Because these results showed the importance of inflammatory responses via FcR, the anti-inflammatory effects of IVIg treatment may be induced by blocking the activation of Fcγ receptors (FcγR) on innate immune effector cells (17). In addition, IVIg treatment shows not only these immunosuppressive effects but also the inhibition of proinflammatory cytokines, such as tumor necrosis factor-α and interleukin-6 (13,18). These results suggest that IVIg treatment may be useful by inhibiting cytokine storm in SARS-CoV-2 infection. Furthermore, IVIg treatment has been available for decades with limited side effects (19), and in fact, we did not note any significant side effects in our case. Taken together, these findings suggest that IVIg is an ideal treatment for COVID-19 patients.

In the present case, ivermectin was also administered when deterioration was observed. Therefore, ivermectin, a potent inhibitor against SARS-CoV-2 replication (20), might have played some role in the improvement of the patient. However, because viral loads were low and remained almost the same during the deteriorating phase (Fig. 2), the improvement by the treatment after deterioration was thought to be largely due to the suppression of pro-inflammatory signals through the treatment, which included high-dose IVIg.

Several limitations associated with the present study warrant mention. First, it may be difficult to assess the efficacy of IVIg treatment because IVIg, methylprednisolone and tocilizumab were all started simultaneously at the time of deterioration. However, after the onset of deterioration, the effects of methylprednisolone and tocilizumab were inadequate to suppress the inflammation, and additional IVIg treatment significantly improved the clinical condition, suggesting the anti-inflammatory effect of IVIg treatment.

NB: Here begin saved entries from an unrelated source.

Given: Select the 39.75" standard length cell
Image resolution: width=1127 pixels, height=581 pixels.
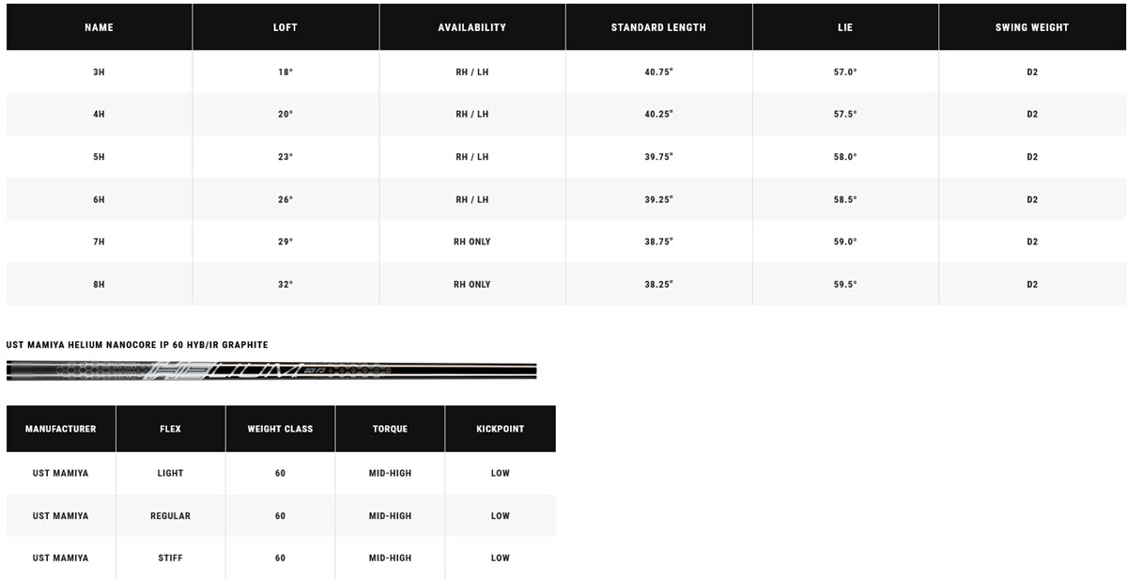Looking at the screenshot, I should point(658,157).
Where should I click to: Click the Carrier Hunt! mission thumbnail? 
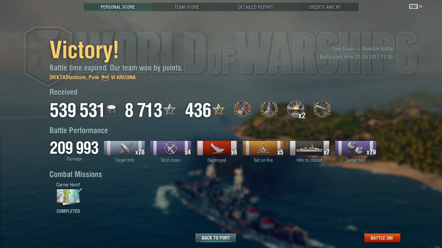[69, 197]
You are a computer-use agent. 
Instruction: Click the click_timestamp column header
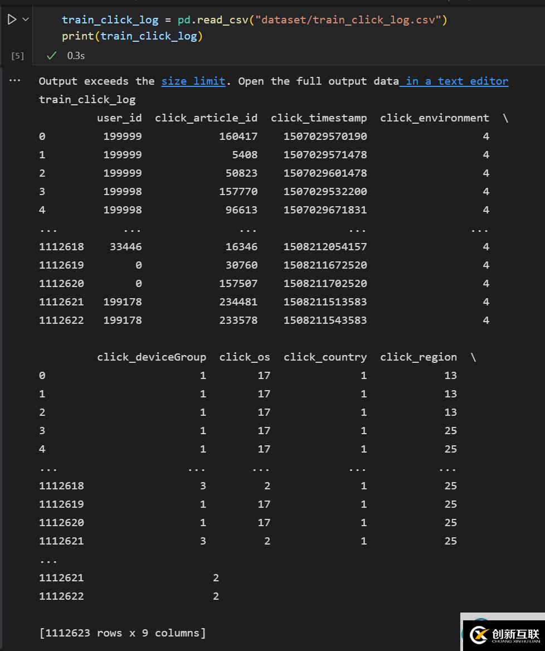(x=319, y=118)
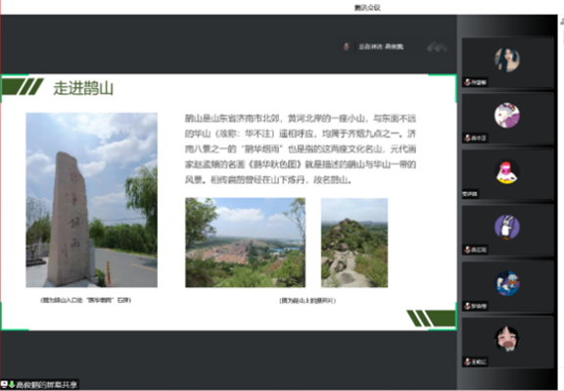Click the Tencent Meeting watermark logo above the slide

[437, 47]
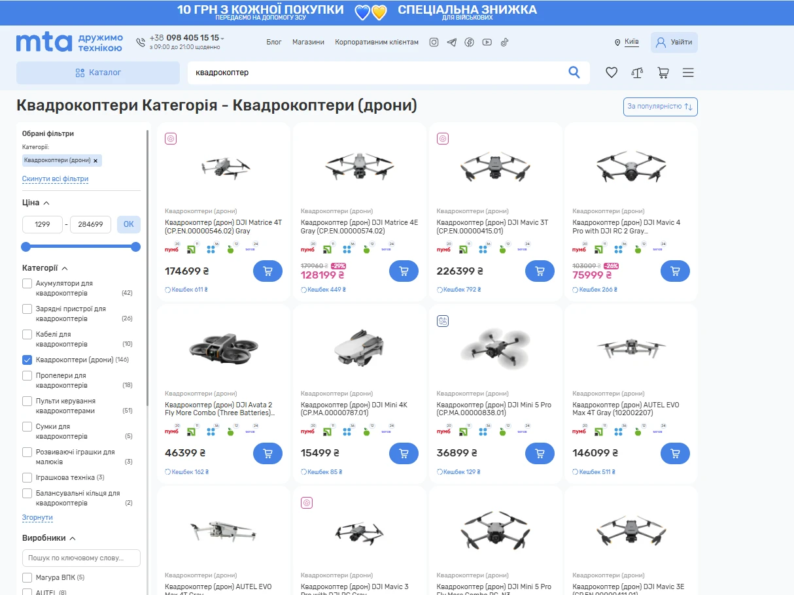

Second, our report concerns only one patient.

In conclusion, we described a case of severe COVID-19 administered treatment including high-dose IVIg, resulting in significant clinical improvement. Our present case suggests that high-dose IVIg is effective against severe COVID-19 not only in the early phase but also in the late phase, such as after deterioration. Although accumulating more cases is necessary to confirm the precise role of IVIg treatment in severe COVID-19 patients, it will be worthwhile to conduct this treatment until effective treatments are established.

The authors state that they have no Conflict of Interest (COI).